I am a sports fan. As a kid in Boston I rooted for the Braves, the Red Sox, the Bruins, and even the Celtics. I’ve had my heroes, but always for what they have done in competition—Bobby Orr, greatest of hockey players; Bob Cousy, best of the old-time basketball guards (or “gahds” in New England); Ted Williams, “the greatest hitter who ever lived.” Superlatives.
When I got into cycling I also followed the supreme achievers. Greg LeMond, first American to win the Tour de France. Johan Museew, the “Lion of Flanders” in the spring classics. Andy Hampsten, American son of two English professors and winner of the Giro d’Italia. Americans were just getting into European racing in the ‘80s. It was a trip for them. American-sponsored racing teams, first 7-Eleven and then Motorola, ran in an environment that was much more intense than any stateside racing. They built the base of American professional cycling, though concurrently LeMond raced for European teams, the only ones strong enough to assure his victory in important races.
In the early ‘90s LeMond was on the wane, victim in part of a hunting accident that left his system weakened and septic. That’s when Armstrong came along. A brash young Texan, champion junior triathlete and overachiever, Lance could rub you the wrong way. His intensity was (and is) amazing—no offseason Mexican food diets and ice cream for him. He trained daily for several hours 48 weeks a year. And he had some success, including victory in the World Championship race in 1993.

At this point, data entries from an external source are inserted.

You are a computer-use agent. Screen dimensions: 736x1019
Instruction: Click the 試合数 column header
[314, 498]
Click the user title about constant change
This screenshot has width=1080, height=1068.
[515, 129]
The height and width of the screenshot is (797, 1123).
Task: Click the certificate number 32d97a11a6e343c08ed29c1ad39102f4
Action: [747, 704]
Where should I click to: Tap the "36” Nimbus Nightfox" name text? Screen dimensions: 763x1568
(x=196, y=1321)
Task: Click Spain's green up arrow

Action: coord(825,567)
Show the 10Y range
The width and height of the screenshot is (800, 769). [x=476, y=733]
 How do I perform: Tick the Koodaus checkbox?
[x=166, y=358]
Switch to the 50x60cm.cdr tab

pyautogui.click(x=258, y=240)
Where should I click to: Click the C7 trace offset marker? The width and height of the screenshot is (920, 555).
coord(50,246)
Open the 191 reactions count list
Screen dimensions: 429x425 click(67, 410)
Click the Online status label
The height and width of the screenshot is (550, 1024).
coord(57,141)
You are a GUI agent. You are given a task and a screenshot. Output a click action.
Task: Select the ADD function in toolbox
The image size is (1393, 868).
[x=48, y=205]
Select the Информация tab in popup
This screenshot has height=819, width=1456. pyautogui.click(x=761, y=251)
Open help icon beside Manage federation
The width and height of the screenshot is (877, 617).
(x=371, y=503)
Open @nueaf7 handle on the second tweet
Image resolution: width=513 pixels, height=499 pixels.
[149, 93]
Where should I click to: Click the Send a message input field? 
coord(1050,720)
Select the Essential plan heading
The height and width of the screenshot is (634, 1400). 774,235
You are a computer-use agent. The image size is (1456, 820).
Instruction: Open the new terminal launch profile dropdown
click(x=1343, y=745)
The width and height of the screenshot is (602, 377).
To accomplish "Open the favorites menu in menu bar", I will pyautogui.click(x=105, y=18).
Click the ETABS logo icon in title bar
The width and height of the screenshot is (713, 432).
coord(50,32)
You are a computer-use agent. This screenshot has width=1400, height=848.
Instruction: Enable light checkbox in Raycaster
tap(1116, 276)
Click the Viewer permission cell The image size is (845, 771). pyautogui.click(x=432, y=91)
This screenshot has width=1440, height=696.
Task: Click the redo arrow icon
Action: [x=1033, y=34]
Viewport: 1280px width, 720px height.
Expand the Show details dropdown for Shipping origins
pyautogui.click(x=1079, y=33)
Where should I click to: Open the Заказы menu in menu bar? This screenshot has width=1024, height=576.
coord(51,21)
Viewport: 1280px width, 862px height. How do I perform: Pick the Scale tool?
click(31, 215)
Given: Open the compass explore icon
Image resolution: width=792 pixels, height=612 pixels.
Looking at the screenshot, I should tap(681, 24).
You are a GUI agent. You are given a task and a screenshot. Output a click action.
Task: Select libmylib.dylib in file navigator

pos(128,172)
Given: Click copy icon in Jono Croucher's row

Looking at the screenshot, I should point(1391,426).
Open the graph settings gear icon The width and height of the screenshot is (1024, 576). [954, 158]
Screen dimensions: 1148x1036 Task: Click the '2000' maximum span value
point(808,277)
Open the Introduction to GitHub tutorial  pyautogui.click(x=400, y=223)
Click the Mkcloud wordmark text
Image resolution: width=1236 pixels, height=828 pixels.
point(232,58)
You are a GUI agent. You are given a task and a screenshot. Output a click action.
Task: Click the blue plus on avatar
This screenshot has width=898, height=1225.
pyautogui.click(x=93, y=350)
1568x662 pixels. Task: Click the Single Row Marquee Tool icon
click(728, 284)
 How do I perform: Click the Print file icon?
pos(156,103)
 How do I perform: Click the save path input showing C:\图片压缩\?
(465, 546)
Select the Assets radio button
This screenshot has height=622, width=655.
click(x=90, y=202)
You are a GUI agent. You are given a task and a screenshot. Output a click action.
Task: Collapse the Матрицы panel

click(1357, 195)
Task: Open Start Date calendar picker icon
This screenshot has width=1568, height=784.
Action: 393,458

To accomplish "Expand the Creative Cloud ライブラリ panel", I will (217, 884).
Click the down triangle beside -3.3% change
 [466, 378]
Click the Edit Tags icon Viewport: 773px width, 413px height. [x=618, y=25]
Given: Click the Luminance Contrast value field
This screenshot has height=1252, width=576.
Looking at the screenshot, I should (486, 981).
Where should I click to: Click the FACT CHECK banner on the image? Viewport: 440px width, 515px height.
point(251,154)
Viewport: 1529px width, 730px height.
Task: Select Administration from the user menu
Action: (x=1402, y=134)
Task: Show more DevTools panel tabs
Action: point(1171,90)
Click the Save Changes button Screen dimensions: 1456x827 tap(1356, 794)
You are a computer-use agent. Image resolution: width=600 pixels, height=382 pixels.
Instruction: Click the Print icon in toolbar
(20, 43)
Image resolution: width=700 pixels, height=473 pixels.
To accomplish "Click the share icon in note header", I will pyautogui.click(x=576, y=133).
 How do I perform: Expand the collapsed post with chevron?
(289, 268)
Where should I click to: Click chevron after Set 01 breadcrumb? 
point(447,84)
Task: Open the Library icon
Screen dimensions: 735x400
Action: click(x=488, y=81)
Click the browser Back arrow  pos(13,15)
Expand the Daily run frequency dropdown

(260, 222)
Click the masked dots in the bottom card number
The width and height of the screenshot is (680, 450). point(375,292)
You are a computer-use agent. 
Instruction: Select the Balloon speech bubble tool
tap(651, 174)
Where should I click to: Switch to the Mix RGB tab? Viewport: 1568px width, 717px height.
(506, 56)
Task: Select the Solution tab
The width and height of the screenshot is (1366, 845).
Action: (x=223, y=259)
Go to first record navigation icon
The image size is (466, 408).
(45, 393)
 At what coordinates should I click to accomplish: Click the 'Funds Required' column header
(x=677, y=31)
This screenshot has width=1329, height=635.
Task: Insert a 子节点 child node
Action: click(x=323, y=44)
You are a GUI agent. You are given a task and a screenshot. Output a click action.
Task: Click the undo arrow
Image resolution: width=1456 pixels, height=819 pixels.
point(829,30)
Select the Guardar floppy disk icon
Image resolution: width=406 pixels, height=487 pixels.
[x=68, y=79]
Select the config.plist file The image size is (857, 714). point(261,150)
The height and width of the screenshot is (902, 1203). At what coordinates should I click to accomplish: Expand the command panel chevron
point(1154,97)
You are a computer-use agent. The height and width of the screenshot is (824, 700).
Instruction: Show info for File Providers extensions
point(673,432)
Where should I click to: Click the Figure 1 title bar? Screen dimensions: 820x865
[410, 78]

After a crippling bout with testicular cancer in 1996-97, he almost literally came back from the dead to rise to the pinnacle of bike racing, winning the Tour de France for seven straight years between 1999 and 2005. But even after all those years and all his success, allegations about doping dogged him, especially after the cancer. Not once in his career did he ever test positive despite being the most tested professional rider, so either he was a the cleverest doper ever, or he’s been slandered. As I watch him on his 2009 comeback via DVD, he looks to me not like a doper but like a superb athlete in great condition and with uniquely intent focus.
In 1927 Babe Ruth hit 60 home runs in a single season. That record lasted almost 40 years. But what is so stunning is the degree to which Ruth exceeded the skills of his peers. In the record year the second most home runs hit were 47, by Lou Gehrig; the third most were 18, by Tony Lazzeri (all three were Yankees). No other entire team hit as many homers as Ruth alone; the Philadelphia Athletics were second best at 56. In short, Ruth’s skills simply towered above his peers; it’s well known that his “training” focused on booze and broads, neither of which has ever been a proven performance enhancer. Lance, in contrast, is the epitome of focus and form. But like Ruth, I would argue, his skills simply tower over those of his stage-racing peers. Superlative.